Financial Institutions’ Net Income Drops 43.9% Amid FDIC’s Special Assessment

Financial institutions’ net income dropped 43.9% in the fourth quarter of 2023.

The net income of commercial banks and savings institutions insured by the Federal Deposit Insurance Corp. (FDIC) totaled $38.4 billion in the fourth quarter of 2023, down $30 billion from the previous quarter, the FDIC said in a Thursday (March 7) press release.

Their net income for the full year was down 2.3%, or $6 billion, compared to 2022, according to the release.

The quarter-to-quarter drop was driven by nonrecurring, noninterest expenses at large banks, as well as higher provision expense and lower noninterest income, per the release.

The FDIC said in the release that “it is estimated that 70 percent of the decrease in net income was caused by specific, nonrecurring, noninterest expenses at large banks. These expenses include the special assessment, goodwill impairment, and legal, reorganization and other one-time costs.”

The special assessment was the one ordered by the FDIC to replenish its deposit insurance fund after the costs incurred by the bank failures in the spring of 2023, Reuters reported Thursday.

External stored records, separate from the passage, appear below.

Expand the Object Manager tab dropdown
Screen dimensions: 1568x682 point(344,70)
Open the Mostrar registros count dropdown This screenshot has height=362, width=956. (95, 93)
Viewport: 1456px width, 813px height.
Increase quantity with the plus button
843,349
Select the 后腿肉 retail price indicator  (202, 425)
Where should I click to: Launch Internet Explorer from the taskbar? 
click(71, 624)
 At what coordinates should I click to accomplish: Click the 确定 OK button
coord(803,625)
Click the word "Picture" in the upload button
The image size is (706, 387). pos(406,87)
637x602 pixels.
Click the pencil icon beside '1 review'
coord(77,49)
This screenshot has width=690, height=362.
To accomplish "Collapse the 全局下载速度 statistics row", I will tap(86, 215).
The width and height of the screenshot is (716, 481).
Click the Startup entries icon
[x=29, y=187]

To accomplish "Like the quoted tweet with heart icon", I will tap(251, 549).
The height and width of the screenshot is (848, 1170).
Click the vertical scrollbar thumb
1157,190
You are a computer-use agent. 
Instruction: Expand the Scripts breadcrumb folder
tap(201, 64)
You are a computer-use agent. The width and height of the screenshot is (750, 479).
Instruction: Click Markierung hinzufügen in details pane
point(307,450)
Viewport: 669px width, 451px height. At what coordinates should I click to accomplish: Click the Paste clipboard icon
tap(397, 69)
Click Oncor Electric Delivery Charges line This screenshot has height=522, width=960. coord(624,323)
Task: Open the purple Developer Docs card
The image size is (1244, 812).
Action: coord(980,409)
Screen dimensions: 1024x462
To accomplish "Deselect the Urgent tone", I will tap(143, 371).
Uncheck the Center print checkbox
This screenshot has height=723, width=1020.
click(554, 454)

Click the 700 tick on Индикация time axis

The FDIC said in May 2023 that America’s biggest banks would pay $15.8 billion in a special assessment over two years so the FDIC could recoup its losses after its rescue of the failed banks.

Ninety-five percent of the cost will be paid by 113 banks that have at least $50 billion in assets, while banks with less than $5 billion in assets are exempt from the extra fees.

In January, Citigroup attributed its net loss of $1.8 billion for the fourth quarter in part to this special assessment.

FDIC Chairman Martin J. Gruenberg said in the Thursday press release that the banking industry has shown resilience after the period of liquidity stress it faced at the time of the bank failures.

“Full-year net income remained high, overall asset quality metrics were favorable, and the industry’s liquidity was stable,” Gruenberg said.

At the same time, the industry faces several challenges, including economic and geopolitical uncertainty, inflationary pressures, market interest rate volatility and stress on some banks’ commercial real estate portfolios, he added.

“These issues, together with funding and earnings pressures, will remain matters of ongoing supervisory attention by the FDIC,” Gruenberg said.